Luciano Otaciano 11/03/2022
Esperava mais deste livro, ainda assim não deixa de entreter!
Certamente você já conheceu ou, até mesmo, conviveu com um acumulador compulsivo, uma pessoa que não consegue se desfazer de coisas supostamente inúteis, tais como embalagens de presentes, caixas de papelão, jornais, revistas, agendas e calendários velhos, copos de geleia ou requeijão usados e toda sorte de objetos que, aos poucos, passam a dominar os ambientes da casa. Lúcio, um dos personagens do recém-lançado romance de Natércia Pontes, sofre deste tipo de distúrbio psíquico, mais conhecido como transtorno do colecionamento.
Lúcio convive com as duas filhas jovens, Abigail e Berta, em um apartamento próximo à praia em Fortaleza que se transformou em uma espécie de aterro sanitário, onde todos dividem o espaço com as quinquilharias e os insetos. O romance tem como base uma narrativa forte conduzida em primeira pessoa por Abigail a partir de fragmentos de seu diário; ao escrever ela tenta encontrar algum sentido nos caquinhos formados por paixões, desilusões ou ausências – principalmente a da mãe – essas ausências afetivas e a desordem no seu cotidiano familiar não se encaixam no modelo de vida de uma adolescente de classe média quando comparado com as colegas de escola.
O caos doméstico é tão intenso que chega ao ponto de faltar comida na geladeira, não por uma questão financeira e sim por absoluta falta de senso prático de Lúcio, o que força Abigail e Berta a encontrarem formas alternativas de sobrevivência como bater na porta das vizinhas para pedir ovos ou que Berta passe cada vez mais tempo morando em temporadas na casa de uma amiga. Apesar das dificuldades de convivência e algumas brigas entre as irmãs. Essa relação de amor e ódio entre eles é muito bem construída pela autora ao longo do romance, sobretudo ao utilizar uma personagem-narradora que é pouco confiável devido às crises típicas do amadurecimento.

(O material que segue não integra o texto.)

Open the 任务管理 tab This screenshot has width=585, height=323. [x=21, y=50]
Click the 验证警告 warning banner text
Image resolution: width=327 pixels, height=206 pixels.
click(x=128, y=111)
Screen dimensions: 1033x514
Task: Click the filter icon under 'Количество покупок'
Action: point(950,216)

O apartamento 402, onde convive esta família completamente disfuncional, é uma presença tão forte no romance que – com sua geografia caótica que inclui estalactites de vazamentos do teto mofado e cheiros peculiares como o vapor frio e sulfuroso da geladeira com alimentos estragados – pode ser considerado como mais um personagem na trama. Neste ambiente doentio e claustrofóbico todos precisam vencer as suas próprias dificuldades e seguir com a vida. As descrições sensoriais do livro podem chocar leitores mais suscetíveis como, por exemplo, quando a autora lança mão de um CHEIRO DOCE DE BARATA mas há um contexto justificável pra isso. A narrativa é normalmente pontuada por um tom bem-humorado, típico da adolescência, mesmo que essa postura esteja em alguns momentos bem mais próxima do tragicômico, como fica claro no decorrer do romance. O que me incomodou bastante é que, não há foco na narrativa. Um capítulo sobre a violência sofrida por Abigail antecede em muitos capítulos o momento em que a relação com um gringo mais velho começou. E o problema não é a narrativa não ser linear – até porque diversas outras obras utilizam-se deste recurso de forma primorosa -, mas sim a falta de explicação do tempo, do espaço e das figuras importantes da história.

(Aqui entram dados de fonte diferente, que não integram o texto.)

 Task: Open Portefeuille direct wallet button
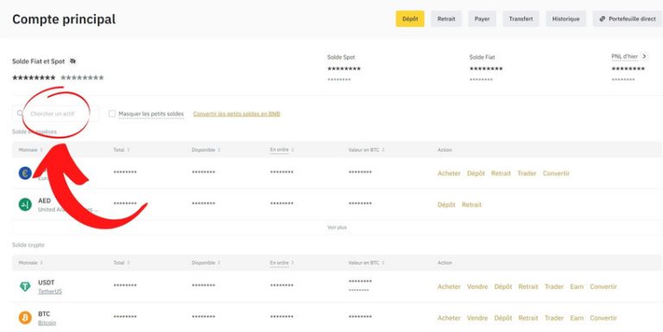(627, 19)
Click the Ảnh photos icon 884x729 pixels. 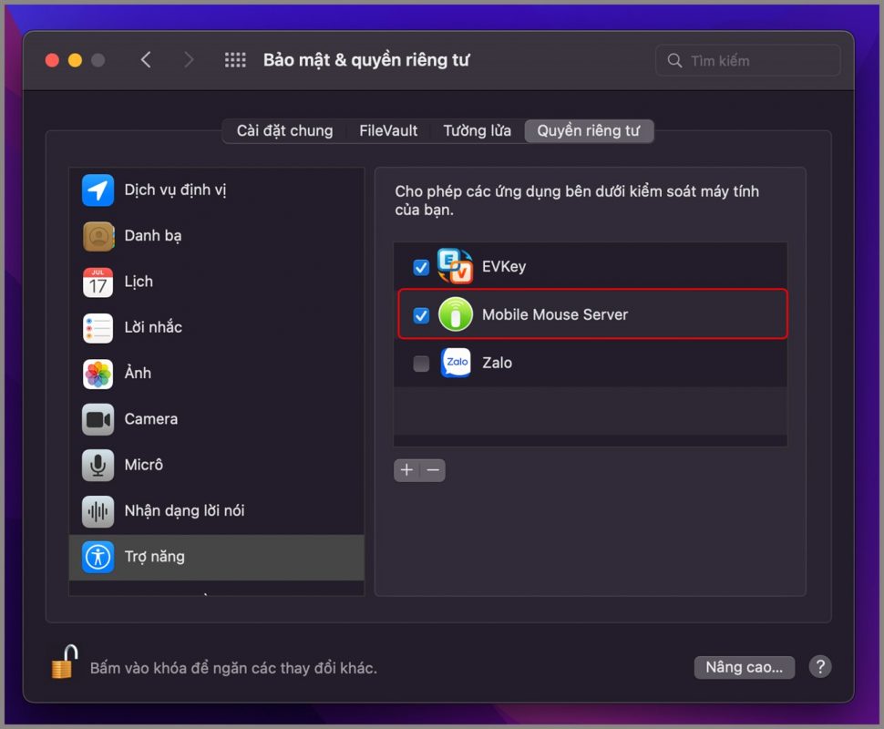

Entende-se que os três protagonistas vivem em situação precária e caótica, em um apartamento lotado de entulhos guardados através dos anos e com a companhia de incontáveis insetos – e, meu Deus, as baratas são tantas que são quase personagens à parte. Contudo, nada é explicado. O que aconteceu para chegaram àquele ponto – principalmente o papel de Lúcio -, por que as garotas são tão deixadas à própria sorte, onde está a mãe e as outras irmãs. São apenas algumas perguntas não respondidas durante a curta experiência de leitura.

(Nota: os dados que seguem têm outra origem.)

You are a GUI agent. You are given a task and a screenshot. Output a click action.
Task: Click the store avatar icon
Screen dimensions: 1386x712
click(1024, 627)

Natércia, por outro lado, consegue laçar o leitor com sua escrita. O texto é bonito de ser lido, mas principalmente de ser falado. Muitas passagens são fortes e carregam um peso emocional que pode assustar e afastar leitores que não estão preparados para encarar as dificuldades banais de um cotidiano triste e comum. Contudo, palavras bonitas e sentimentos expressos de forma crua não são o suficiente para a obra se manter como um romance de formação. Em resumo, OS TAIS CAQUINHOS é uma obra que utiliza técnica eficiente que alterna fluxos de consciência e fragmentos narrativos do diário da personagem, autora nos apresenta um romance de formação diferente e sensível ao escrever sobre um tema sempre importante na literatura: as dores do amadurecimento e as dificuldades das relações humanas, em especial as familiares.
Ansioso para ler mais da autora, mas esperava um pouco mais deste livro em questão.
Espero que tenham curtido a resenha. Até a próxima!